The Civil Cyber-Fraud Initiative demonstrates that cybersecurity is increasingly on the government’s enforcement radar. In light of DOJ’s announcement, government contractors should keep in mind the following key takeaways:
Formation of the Civil Cyber-Fraud Initiative suggests that the DOJ will initiate more FCA lawsuits targeting US government contractors that fail to uphold their legal or contractual obligations pertaining to cybersecurity. Relatedly, the initiative signals that the DOJ may be more willing to intervene in qui tam cases alleging FCA violations relating to cybersecurity and may embolden whistleblowers and their counsel to bring more FCA suits in this area.
US government contractors should continue their efforts to implement the Cybersecurity Maturity Model Certification (CMMC) framework and other cybersecurity requirements set forth in the US Department of Defense interim rule published in September 2020, emphasizing compliance and reducing the risk of FCA-liability.

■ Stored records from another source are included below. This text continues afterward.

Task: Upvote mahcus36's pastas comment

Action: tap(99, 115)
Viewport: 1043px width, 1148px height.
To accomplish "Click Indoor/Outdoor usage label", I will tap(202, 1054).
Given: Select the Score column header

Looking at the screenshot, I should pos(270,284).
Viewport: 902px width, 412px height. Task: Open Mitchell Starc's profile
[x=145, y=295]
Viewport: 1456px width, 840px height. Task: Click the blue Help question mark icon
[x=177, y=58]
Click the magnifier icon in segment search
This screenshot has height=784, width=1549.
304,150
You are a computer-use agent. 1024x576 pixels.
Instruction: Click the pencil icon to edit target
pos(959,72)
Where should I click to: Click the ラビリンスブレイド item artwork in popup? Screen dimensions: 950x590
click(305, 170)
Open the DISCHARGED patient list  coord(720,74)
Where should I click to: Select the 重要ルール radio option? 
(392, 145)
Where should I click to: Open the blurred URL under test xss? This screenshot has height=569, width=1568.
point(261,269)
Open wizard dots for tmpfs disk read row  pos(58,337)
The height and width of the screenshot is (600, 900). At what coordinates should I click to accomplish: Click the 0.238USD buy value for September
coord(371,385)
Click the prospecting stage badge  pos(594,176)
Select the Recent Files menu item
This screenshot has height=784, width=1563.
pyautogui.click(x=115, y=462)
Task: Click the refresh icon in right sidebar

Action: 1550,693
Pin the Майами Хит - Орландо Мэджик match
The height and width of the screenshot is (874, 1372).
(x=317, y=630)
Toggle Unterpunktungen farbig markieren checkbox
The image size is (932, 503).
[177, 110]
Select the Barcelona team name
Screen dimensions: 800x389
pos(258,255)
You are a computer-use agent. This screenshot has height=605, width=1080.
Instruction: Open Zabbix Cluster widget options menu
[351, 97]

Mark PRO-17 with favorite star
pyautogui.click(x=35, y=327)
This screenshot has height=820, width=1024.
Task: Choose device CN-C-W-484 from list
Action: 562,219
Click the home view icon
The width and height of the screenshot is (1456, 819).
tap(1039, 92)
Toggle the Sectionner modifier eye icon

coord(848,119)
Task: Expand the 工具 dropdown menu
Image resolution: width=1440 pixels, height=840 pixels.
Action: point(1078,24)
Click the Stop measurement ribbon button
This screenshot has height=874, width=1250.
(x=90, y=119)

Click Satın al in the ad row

US government contractors should review cybersecurity representations and warranties in their existing contracts with the federal government, and they should evaluate such terms in new contract proposals to evaluate FCA-enforcement risk.
US government contractors should conduct periodic, privileged reviews of their cybersecurity programs to ensure they comport with industry standards and government expectations.